◆ Exercise requirements ◆
Starting at the line that contains "Select the Without" and stopping after the line that contains "will tap(478, 35).", copy out those records with "Overall Rating" changed to "Average Rating" and everything else left unchanged.
** start of Dataset **
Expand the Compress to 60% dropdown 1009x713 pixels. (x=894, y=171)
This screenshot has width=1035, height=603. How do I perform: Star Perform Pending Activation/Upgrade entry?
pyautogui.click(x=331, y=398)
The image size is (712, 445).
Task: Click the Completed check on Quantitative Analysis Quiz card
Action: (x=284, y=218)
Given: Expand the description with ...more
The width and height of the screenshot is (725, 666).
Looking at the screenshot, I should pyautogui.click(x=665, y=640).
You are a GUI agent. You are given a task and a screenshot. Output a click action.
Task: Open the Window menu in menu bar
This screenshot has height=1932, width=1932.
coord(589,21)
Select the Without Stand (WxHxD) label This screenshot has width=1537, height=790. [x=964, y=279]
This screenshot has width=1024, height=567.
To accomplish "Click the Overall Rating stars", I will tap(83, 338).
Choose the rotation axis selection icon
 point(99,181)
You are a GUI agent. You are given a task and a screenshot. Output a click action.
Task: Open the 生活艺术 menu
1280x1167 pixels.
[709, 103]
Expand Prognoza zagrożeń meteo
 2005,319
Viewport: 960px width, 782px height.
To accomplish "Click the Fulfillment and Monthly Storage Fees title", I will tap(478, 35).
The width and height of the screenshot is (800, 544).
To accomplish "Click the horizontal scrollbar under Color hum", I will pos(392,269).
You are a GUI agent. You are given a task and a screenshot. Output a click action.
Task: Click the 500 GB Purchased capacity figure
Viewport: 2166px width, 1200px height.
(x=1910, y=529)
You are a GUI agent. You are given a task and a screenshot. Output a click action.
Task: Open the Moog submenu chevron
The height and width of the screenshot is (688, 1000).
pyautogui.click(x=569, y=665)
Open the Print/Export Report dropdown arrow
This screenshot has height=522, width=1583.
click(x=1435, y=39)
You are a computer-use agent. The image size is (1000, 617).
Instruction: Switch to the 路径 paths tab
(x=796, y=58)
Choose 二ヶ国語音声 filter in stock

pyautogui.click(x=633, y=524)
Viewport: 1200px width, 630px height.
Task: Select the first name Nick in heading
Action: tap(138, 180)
** end of Dataset **
◆ Right answer ◆
Select the Without Stand (WxHxD) label This screenshot has width=1537, height=790. [x=964, y=279]
This screenshot has width=1024, height=567.
To accomplish "Click the Average Rating stars", I will tap(83, 338).
Choose the rotation axis selection icon
 point(99,181)
You are a GUI agent. You are given a task and a screenshot. Output a click action.
Task: Open the 生活艺术 menu
1280x1167 pixels.
[709, 103]
Expand Prognoza zagrożeń meteo
 2005,319
Viewport: 960px width, 782px height.
To accomplish "Click the Fulfillment and Monthly Storage Fees title", I will tap(478, 35).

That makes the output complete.